**WORK REQUIRED**
Set the whole listing down again without deviation.

**SUPPLIED MATERIAL**
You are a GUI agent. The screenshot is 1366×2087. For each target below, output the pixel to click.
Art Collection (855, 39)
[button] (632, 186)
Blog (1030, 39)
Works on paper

**WRITTEN RESPONSE**
You are a GUI agent. The screenshot is 1366×2087. For each target below, output the pixel to click.
Art Collection (855, 39)
[button] (632, 186)
Blog (1030, 39)
Works on paper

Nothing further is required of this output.